▶ **Records to use**

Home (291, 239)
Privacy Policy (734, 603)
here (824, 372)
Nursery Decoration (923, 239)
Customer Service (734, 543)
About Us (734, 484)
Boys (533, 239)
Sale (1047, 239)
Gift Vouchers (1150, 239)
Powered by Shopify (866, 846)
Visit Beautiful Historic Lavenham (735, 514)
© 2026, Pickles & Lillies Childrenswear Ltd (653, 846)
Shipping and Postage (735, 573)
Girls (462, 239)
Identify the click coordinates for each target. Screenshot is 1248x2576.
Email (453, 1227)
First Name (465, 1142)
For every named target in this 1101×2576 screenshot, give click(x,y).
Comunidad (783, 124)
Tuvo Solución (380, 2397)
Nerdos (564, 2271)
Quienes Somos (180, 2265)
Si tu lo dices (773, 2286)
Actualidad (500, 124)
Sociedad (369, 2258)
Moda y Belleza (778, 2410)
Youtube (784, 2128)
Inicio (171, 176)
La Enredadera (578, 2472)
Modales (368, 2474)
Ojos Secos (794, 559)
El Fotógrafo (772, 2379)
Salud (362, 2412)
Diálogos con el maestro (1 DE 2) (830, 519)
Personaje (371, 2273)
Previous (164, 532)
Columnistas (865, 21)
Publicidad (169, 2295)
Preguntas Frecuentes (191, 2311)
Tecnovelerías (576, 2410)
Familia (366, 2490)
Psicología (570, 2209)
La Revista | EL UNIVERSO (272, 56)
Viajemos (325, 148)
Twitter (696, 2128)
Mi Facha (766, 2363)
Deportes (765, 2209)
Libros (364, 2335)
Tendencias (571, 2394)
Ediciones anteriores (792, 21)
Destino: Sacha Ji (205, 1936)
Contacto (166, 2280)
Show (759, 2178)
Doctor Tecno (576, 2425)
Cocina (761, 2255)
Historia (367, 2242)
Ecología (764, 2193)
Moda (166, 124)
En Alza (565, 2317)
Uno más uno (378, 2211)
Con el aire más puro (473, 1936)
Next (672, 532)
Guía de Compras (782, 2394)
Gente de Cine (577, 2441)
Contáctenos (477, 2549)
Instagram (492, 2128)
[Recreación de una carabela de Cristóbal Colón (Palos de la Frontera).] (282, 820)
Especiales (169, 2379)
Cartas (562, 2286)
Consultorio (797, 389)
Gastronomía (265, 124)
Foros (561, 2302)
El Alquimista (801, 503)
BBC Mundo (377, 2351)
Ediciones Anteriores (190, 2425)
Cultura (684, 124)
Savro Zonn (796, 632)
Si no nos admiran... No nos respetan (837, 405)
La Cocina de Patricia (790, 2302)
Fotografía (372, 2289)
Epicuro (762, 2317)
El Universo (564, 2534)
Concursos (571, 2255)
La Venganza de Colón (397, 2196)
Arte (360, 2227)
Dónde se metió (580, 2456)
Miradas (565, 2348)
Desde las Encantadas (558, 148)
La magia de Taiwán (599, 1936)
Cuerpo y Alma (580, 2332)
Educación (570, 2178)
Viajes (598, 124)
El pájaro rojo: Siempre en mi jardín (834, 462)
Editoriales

▶ **Task item**
Return exactly, and only, the lines above starting at the line that contains "Contáctenos (477, 2549)" and ending at the line that contains "Cultura (684, 124)".

▶ **Output**
Contáctenos (477, 2549)
Instagram (492, 2128)
[Recreación de una carabela de Cristóbal Colón (Palos de la Frontera).] (282, 820)
Especiales (169, 2379)
Cartas (562, 2286)
Consultorio (797, 389)
Gastronomía (265, 124)
Foros (561, 2302)
El Alquimista (801, 503)
BBC Mundo (377, 2351)
Ediciones Anteriores (190, 2425)
Cultura (684, 124)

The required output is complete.